Research

The extracellular matrix (ECM) is a complex biological system that plays a key role in regulating tissue development, growth and homeostasis by interacting with resident cells and by modulating the release of soluble signals. Tissue degeneration is a shared pathology of multiple human diseases that remains an unmet medical challenge, despite significant research effort. Aortic aneurysms are illustrative examples of diseases associated with tissue degeneration. These life-threatening pathologies are characterized by progressive vessel dilation associated with smooth muscle cell (SMC) dysfunction, localized inflammatory infiltrates and destructive (maladaptive) ECM remodeling that, together, predispose the arterial wall to tear (dissection) and rupture. Consistent with the degenerative nature of the disease, mutations in molecules normally implicated in supporting tissue integrity and homeostasis, such as components of the ECM, SMC cytoskeleton and TGFb signaling pathways, account for inherited forms of thoracic aortic aneurysm and acute aortic dissection (TAAD). Prevention of untimely death from TAAD currently relies on early detection by routine imaging and prophylactic repair by surgical procedures. Unfortunately, disease progression is highly heterogeneous, clinical outcome is unpredictable, therapeutic options are limited and surgical repair carries significant morbidity/mortality risks.
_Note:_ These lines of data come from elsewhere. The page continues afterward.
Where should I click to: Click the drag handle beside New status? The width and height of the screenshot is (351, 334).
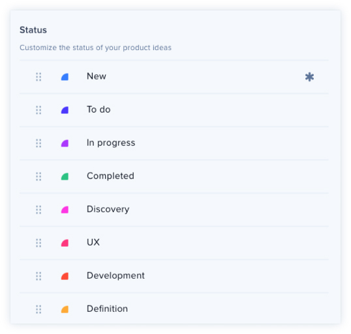tap(38, 77)
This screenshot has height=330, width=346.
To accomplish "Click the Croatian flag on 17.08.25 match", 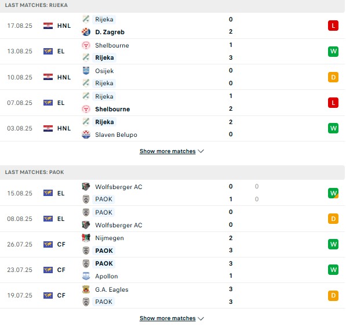I will pos(48,26).
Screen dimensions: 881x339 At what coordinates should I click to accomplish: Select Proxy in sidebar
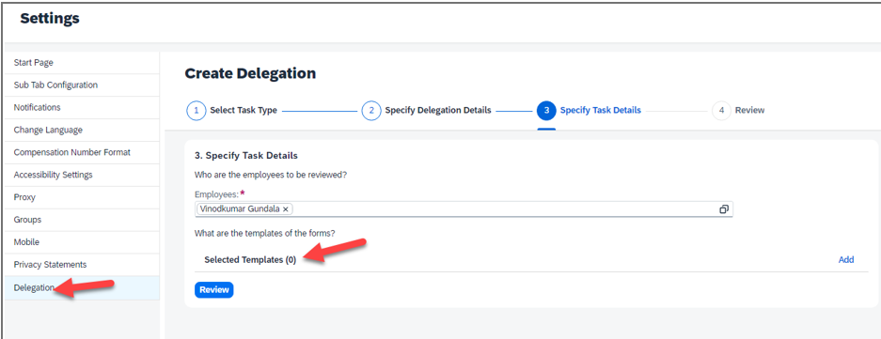[82, 197]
Our laboratory employs systems therapeutics in combination with experimental approaches in genetically engineered mice as an unbiased tissue-level strategy to identify TAAD-causing pathways in Marfan syndrome (MFS) that can be efficaciously targeted by combinatorial treatments with repurposed drugs. MFS is an informative genetic model of severe arterial disease that is caused mutations in fibrillin-1, a dual-function component of the architectural matrix. The first role of fibrillin-1 assemblies (microfibrils and elastic fibers) is structural for they endow tissues with tensile strength and elasticity, transmit forces across them and demarcate functionally discrete areas within them. The second role is instructive in that these macroaggregates modulate a large variety of sub-cellular processes by interacting with mechanosensors, and integrin and syndecan receptors, and by modulating the bioavailability of local TGFβ signals.
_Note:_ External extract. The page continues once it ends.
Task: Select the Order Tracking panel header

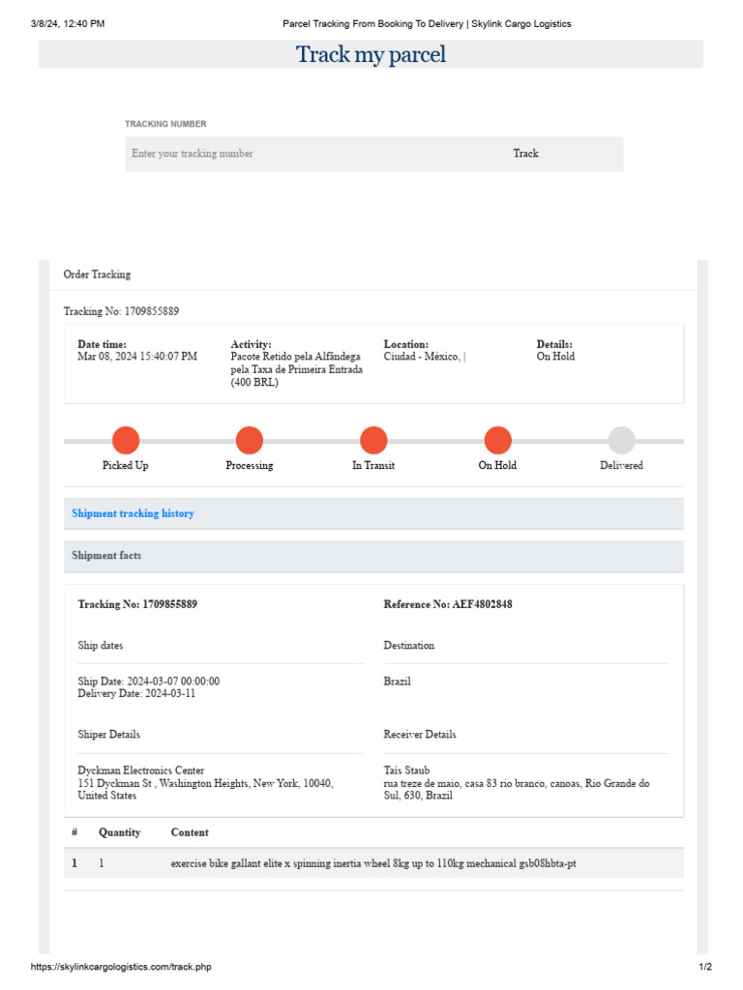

Major projects relevant to TAAD pathophysiology and therapeutics include the characterization of (1) how fibrillin-1 deficiency impacts the cross-communication between intimal endothelial cells (EnCs) and medial SMCs that regulates vascular tone in response to cyclic hemodynamic load; and (2) how pharmacological manipulations of vascular tone-regulating signals affects TAAD progression at the cellular and tissue levels. The long-term goal of our studies is to transform MFS from a deadly disease that requires surgical intervention to a chronic condition that can be managed by drug therapy.